Did you know that there is a "season" for schools and organizations to sell stuff? At least this is a theory I have recently created. Sunday at Church I bought tickets to a spaghetti supper to support a local high school band, then I ordered about $40 worth of Blue and Gold sausage products to support choir (I think--it also could have been FFA, which makes more sense). Yesterday at the football game I bought tickets to a hamburger fry supporting a local Christian elementary school. I'm not sure when the 4H bean supper takes place, but I'm expecting a knock on my door for that one, too.

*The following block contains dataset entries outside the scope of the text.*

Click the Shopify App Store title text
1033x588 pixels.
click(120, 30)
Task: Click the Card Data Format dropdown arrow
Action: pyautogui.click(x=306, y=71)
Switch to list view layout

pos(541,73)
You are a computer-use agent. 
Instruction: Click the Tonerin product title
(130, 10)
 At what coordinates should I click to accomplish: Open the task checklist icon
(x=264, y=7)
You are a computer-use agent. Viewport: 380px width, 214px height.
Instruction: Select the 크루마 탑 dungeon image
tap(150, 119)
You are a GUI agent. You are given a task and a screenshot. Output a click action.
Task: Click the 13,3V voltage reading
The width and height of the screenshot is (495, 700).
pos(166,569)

The hamburger fry salesgirl was my favorite so far. I would guess that she is about a fifth grader, and had curly, blond pigtails. You can't say no to a fifth grader with curly, blond pigtails. She had also practiced her speech. She came up to us, told us who she is (don't worry, I already knew her, I'm sure she knows about stranger danger), where she goes to school, what she is selling, what it cost, and what it supports. It was a very good speech. It met all my requirements for buying stuff.
I have stringent requirements for buying stuff:
- You have to come to me. Sorry, I don't go around tapping on shoulders, anxiously awaiting my turn to buy an overpriced candle. The only exception to this rule is Blue and Gold sausage (however my Blue and Gold salesgirl followed my rules), assorted Gold Discount Cards, and Girl Scout cookies. I very much appreciate having all of those items.

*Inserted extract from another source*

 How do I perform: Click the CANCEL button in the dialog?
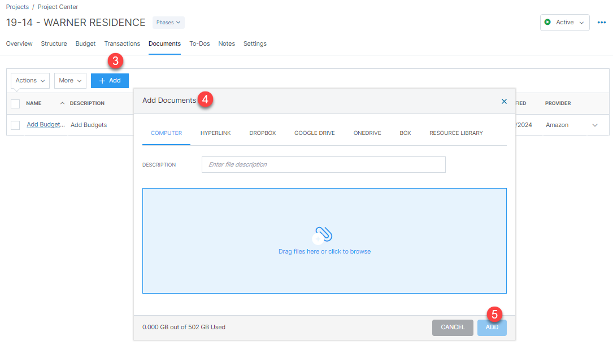click(x=453, y=328)
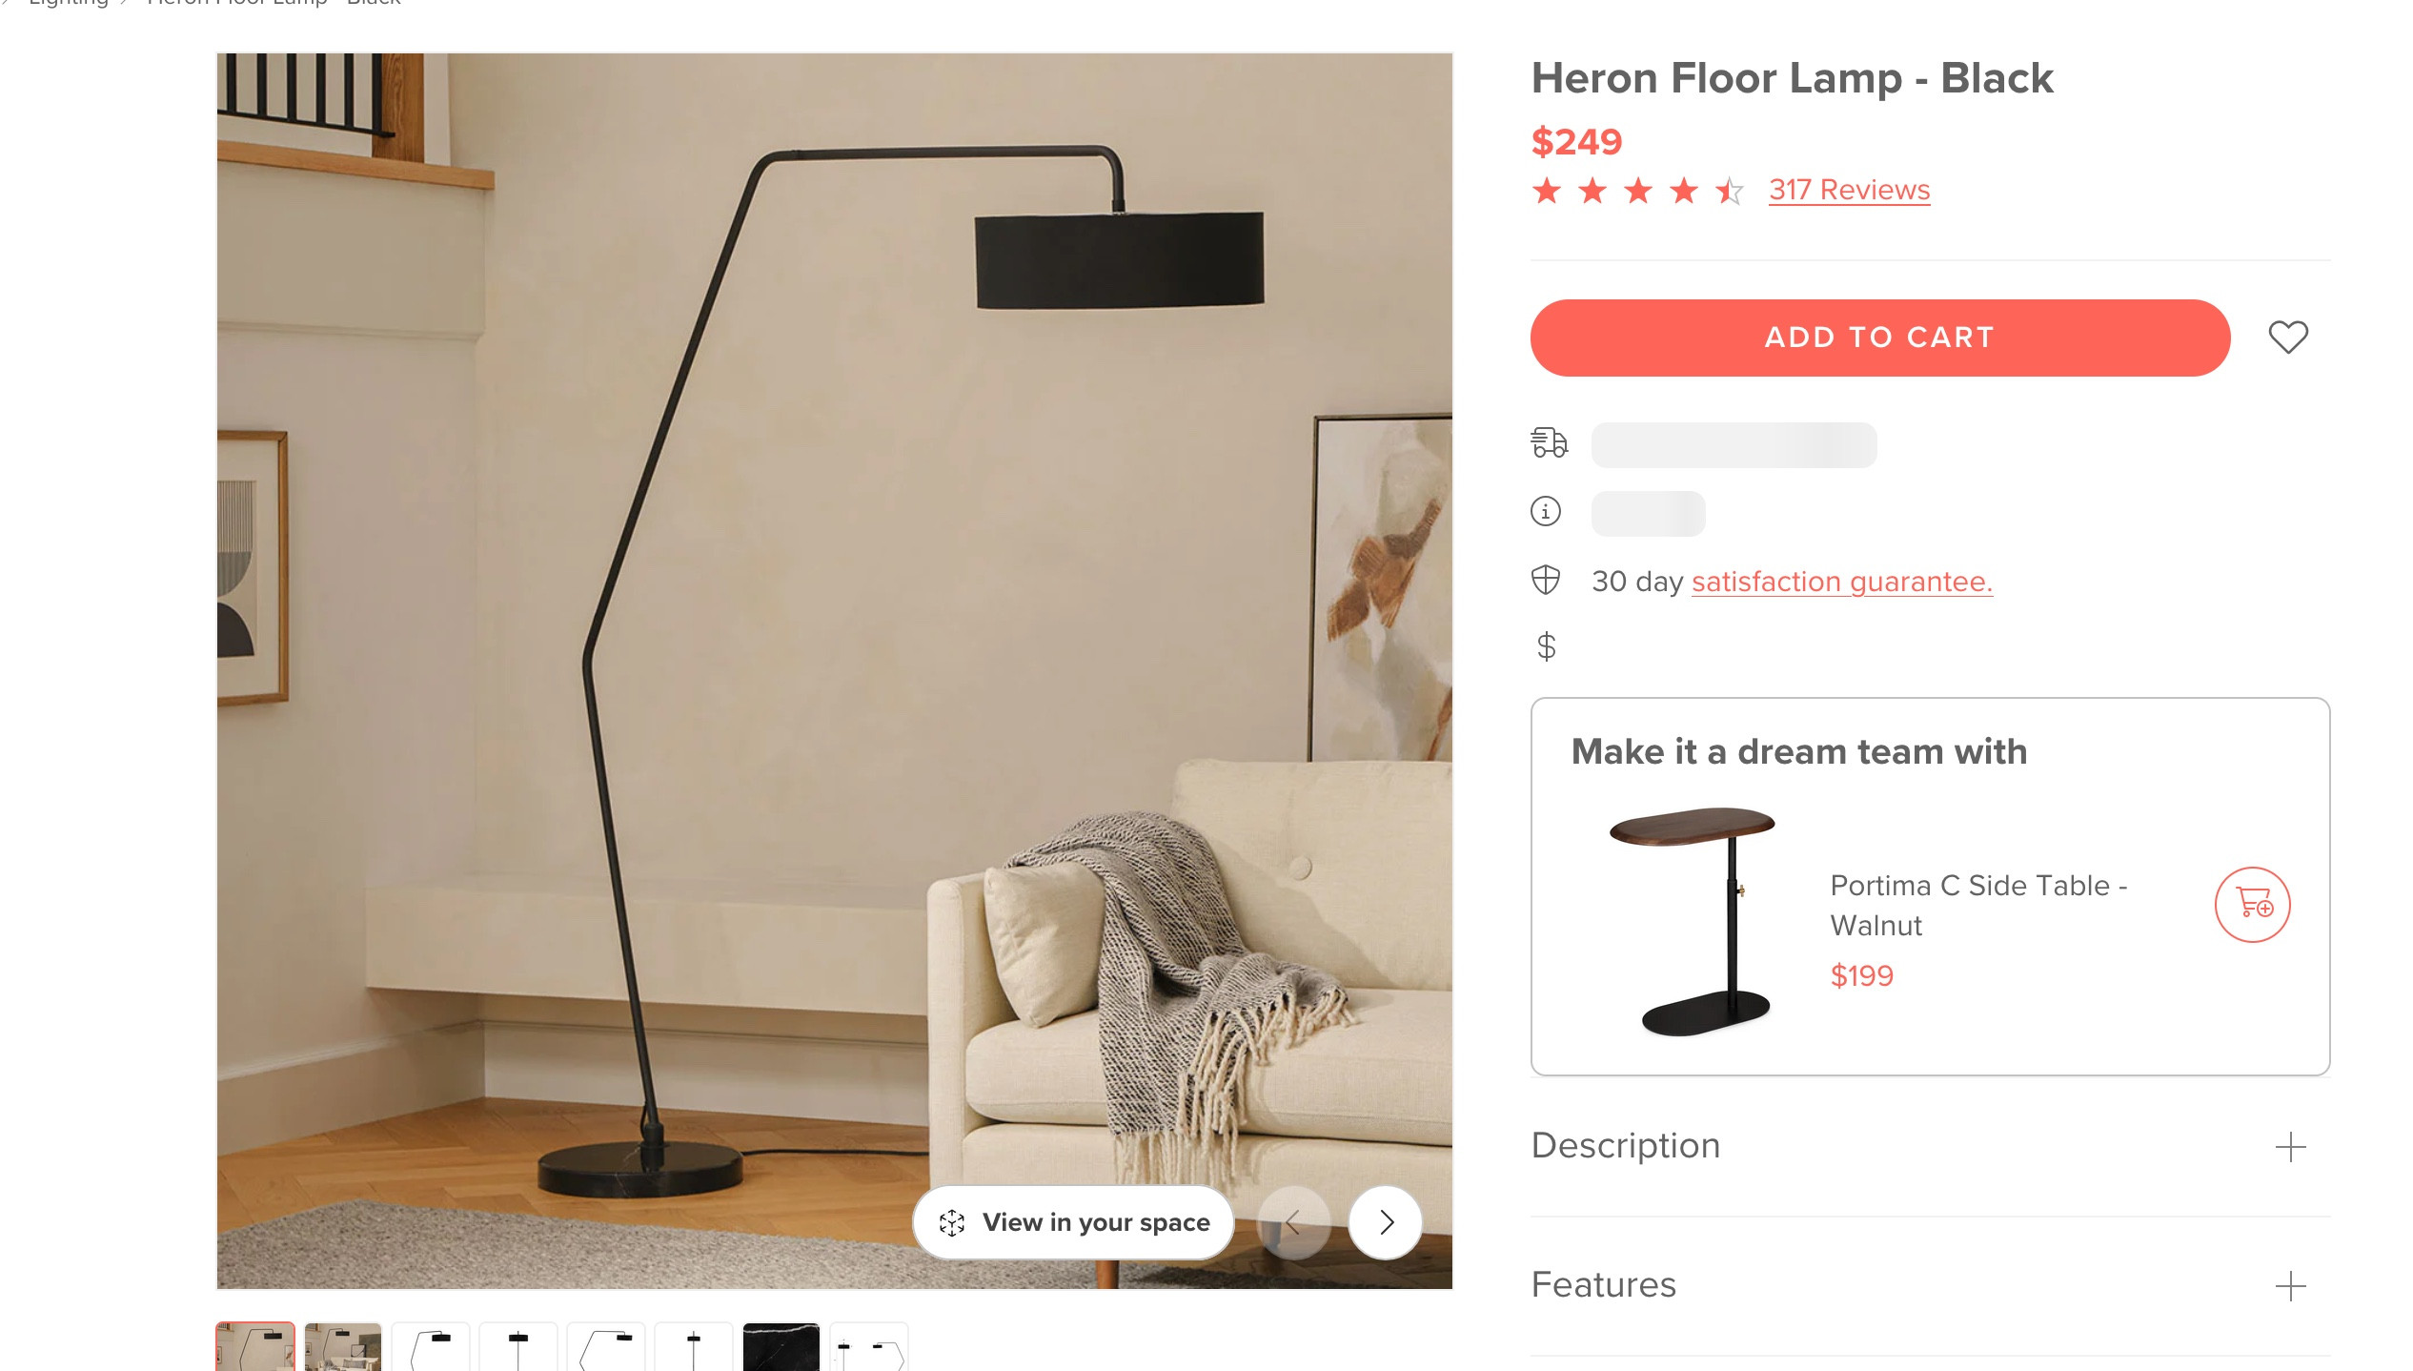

- You have to tell me why you are trying to sell me stuff. I want to know what it is, what I'm supporting, and how much it costs.
- Being cute helps, but isn't an absolute requirement. It will probably supplement any deficiencies in other areas. But there is an age limit on cute. Cute will only get you through elementary school, then you're on your own!
If you meet these requirements, I will buy just about anything. It's just a good thing I live in the middle of nowhere, because I'm a sucker when it comes to little kids trying to sell stuff. I remember having to pedal my bicycle door-to-door and I absolutely hated it. I have sympathy for the poor things who are stuck doing it now. And who am I kidding? I'm a huge pushover. You could probably break all of my rules and still convince me to buy something. But don't try right now! I ran out of checks after the hamburger fry. New ones should be delivered in approximately 10 days.
Oh! And if you live in this area, are the type to tap on shoulders to buy stuff, and actually want to buy any of the stuff I mentioned, let me know. All of the girls who sold me stuff are great girls, and fully deserving of a referral. I will send them your way!